江戸時代には、酒田に寄港する北前船の風待ち港となった。風の影響で酒田に入れない船が一旦飛島の港に待機して、酒田への入港を待った。館岩とよばれる流紋岩の大岩が港の周りの壁になってくれて、風を防いでくれる。北前船の船員たちは、しばしの間飛島の宿でくつろいで酒田への入港を待った。酒田の栄を支えた港といえる。
今回わたしたちは、鳥海山・飛島ジオパークのガイド渡部進さんの案内で飛島の中を2時間くらい見て回った。渡部さんからは、飛島に向かう船の中で飛島の成り立ちやそこに棲む動植物の話などをうかがった。
港のそばにある遠賀美(おがみ)神社は海の神様、竜神様を祀る、木が古さびて灰色になったいい色合いの建物である。昔はイカがいっぱいとれて、年貢はイカで納めるほどだった。社殿にはよく見ると、イカと鯉の彫刻があり、「イカ来い!」の語呂合わせだそうだ。飛島の沖にある御積島(おしゃくじま)の洞窟が本殿で、そこには光り輝く龍のうろこのような岩壁があり竜神が祀られている。わたしたちは、ここから出発して、海岸遊歩道を回った。小松浜の砂浜、象の鼻のような岩、ローソク岩、海蝕で穿たれた門のような岩、オーバーハングした岩壁、柱状節理の岩などの荒々しい岩の風景や沖の小島の風景などを見ながら、渡部さんから岩にまつわる話、海岸にある植物、貝・甲殻類の話、また島の伝説や歴史の話など多くをうかがった。この島には縄文人も住んでいたそうだ。古代の人々は、丸木舟で海洋に乗り出し、この離島でも生活してきたのだろうか。海岸から離れ、海成段丘の森に入った。タブノキが広がって空を覆っていた。対馬暖流のおかげで島には暖かい地域の木も繁茂している。クロマツやアカマツの木も多い。森の斜面を登ると少し平坦なところがあり、また斜面を登ると平坦地という地形が3段くらいになっていた。海成段丘を身体で実感した。

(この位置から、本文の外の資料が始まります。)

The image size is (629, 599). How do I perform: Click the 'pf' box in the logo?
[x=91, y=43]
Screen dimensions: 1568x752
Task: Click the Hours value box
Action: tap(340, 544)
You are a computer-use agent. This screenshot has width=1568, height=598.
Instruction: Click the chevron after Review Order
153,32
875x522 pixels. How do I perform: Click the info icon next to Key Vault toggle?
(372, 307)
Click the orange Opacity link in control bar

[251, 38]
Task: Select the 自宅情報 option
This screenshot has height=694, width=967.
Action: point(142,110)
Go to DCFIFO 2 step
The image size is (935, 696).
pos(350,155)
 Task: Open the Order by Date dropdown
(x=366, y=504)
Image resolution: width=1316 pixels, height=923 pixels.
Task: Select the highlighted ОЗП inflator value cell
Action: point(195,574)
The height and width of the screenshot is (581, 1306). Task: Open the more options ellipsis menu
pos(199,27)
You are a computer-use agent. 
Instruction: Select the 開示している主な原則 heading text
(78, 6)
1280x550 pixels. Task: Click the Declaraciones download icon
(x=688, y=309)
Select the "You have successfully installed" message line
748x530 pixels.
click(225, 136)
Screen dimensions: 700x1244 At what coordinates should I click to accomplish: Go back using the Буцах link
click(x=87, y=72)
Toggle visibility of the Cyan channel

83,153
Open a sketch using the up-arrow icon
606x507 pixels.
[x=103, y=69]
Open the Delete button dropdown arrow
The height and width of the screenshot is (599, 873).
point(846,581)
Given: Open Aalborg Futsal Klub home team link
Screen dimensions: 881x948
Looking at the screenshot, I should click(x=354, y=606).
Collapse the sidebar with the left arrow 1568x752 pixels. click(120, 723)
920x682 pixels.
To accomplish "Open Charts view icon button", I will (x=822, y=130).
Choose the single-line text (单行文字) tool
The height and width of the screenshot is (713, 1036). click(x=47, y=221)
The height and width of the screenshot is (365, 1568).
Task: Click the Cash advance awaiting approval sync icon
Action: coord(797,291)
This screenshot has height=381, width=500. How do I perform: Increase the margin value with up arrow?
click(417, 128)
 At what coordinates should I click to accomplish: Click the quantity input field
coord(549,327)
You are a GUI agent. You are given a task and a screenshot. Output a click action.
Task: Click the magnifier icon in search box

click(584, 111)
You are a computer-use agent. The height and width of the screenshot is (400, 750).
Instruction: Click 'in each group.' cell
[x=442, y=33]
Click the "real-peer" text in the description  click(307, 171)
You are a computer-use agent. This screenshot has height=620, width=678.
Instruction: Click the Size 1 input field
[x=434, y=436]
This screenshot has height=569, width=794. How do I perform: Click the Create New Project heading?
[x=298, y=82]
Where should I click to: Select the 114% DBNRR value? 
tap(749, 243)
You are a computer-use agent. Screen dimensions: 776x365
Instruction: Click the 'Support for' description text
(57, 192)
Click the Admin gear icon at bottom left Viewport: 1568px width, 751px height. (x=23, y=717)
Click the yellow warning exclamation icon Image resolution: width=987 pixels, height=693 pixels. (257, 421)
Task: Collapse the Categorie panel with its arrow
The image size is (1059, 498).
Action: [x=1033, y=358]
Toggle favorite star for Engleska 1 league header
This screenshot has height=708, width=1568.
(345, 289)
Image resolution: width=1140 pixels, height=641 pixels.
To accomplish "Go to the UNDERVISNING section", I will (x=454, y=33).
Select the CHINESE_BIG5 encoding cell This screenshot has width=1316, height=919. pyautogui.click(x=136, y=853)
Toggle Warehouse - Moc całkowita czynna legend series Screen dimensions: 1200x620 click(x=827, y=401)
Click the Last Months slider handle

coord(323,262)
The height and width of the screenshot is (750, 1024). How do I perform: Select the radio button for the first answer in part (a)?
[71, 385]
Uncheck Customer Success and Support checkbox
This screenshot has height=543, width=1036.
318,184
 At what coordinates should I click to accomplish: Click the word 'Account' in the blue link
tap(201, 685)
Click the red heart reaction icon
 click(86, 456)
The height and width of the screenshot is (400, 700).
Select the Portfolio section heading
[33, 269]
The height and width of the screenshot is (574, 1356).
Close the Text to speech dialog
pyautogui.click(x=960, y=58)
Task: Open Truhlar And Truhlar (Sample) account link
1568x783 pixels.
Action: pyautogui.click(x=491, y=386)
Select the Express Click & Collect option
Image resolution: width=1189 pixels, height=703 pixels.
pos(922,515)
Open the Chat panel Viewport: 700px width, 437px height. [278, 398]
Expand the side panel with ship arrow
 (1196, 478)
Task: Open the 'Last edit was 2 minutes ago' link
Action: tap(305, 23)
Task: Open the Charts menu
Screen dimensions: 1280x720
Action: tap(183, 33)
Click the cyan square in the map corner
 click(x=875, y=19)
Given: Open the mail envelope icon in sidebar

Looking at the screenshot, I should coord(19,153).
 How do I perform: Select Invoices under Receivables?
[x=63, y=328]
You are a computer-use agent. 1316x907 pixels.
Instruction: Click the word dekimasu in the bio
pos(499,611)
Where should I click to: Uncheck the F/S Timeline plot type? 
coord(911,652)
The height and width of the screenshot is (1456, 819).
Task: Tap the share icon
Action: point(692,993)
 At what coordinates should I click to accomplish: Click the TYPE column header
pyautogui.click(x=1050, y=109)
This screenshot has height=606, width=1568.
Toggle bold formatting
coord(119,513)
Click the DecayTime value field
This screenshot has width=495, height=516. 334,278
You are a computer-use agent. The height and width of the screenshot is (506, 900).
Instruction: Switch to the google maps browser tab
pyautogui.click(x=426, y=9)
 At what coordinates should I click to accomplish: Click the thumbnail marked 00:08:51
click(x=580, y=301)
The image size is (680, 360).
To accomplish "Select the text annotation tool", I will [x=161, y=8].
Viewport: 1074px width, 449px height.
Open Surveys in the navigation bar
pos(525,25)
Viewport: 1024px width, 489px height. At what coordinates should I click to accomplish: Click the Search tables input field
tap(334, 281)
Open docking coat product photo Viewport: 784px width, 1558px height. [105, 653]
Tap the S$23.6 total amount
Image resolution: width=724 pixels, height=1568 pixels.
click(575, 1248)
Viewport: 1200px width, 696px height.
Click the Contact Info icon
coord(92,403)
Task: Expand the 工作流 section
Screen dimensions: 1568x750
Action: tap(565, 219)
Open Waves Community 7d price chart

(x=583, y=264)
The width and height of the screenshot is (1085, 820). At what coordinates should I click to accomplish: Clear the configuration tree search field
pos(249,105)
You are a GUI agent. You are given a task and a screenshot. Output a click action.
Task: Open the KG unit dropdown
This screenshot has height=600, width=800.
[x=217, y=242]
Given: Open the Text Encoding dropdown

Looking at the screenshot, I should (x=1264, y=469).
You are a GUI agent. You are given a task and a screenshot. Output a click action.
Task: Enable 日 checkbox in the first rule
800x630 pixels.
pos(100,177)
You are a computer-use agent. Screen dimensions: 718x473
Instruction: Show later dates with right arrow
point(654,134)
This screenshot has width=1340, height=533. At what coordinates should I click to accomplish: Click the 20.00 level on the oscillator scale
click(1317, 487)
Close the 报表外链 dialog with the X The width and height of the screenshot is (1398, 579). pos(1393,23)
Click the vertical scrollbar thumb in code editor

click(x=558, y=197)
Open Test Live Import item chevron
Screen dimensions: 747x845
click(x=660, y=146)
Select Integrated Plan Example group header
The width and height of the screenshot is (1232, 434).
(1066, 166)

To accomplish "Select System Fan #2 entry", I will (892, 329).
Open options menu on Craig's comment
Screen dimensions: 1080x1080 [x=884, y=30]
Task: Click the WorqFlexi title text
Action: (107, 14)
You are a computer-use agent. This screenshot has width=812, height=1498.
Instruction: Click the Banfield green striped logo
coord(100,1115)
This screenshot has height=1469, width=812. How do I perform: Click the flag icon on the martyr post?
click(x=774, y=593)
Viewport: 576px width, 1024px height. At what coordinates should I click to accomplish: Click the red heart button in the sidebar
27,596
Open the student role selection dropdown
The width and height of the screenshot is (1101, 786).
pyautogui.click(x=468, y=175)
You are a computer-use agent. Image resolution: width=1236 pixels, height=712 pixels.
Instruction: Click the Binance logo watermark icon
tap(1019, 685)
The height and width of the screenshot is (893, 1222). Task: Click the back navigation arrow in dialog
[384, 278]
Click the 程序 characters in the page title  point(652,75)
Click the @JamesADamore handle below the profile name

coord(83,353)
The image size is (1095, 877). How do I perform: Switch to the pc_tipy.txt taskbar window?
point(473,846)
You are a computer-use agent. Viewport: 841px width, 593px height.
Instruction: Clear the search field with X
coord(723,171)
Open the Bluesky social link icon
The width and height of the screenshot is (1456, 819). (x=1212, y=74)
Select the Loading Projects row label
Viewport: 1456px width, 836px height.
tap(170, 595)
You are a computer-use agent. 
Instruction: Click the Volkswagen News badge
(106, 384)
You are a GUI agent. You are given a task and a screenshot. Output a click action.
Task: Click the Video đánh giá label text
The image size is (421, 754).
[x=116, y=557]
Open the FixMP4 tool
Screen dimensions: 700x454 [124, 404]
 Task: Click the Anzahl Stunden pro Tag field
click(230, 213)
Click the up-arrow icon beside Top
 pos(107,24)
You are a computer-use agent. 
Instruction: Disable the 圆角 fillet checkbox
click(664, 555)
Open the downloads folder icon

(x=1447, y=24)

飛島は、渡り鳥たちが行き来するときの休憩場所になるとのことだ。日本では珍しい大陸系の鳥なども通過していき、約300種の鳥が観察されているとのこと。ヤツガシラ、オオルリ、キビタキ、ヤマヒバリ、コホオアカ、カラスバト、ハヤブサなども観察される。長旅の疲れをいやす鳥たちのサンクチュアリであり、バードウォッチャーの人びとにとっては、多くの鳥を観察できる格好の場所となっている。5月ごろに有珠山の周りに現れるオオルリやキビタキたちも飛島を経由してきているのだろうか。バードウォッチャーが飛島を訪れると、10日間ぐらい滞在する人もいるそうだ。民宿で朝ご飯を食べると、おにぎりの昼食を作ってもらい、森の中に観察に出かけて、夕方まで10時間くらいを過ごす人もいるとのことだ。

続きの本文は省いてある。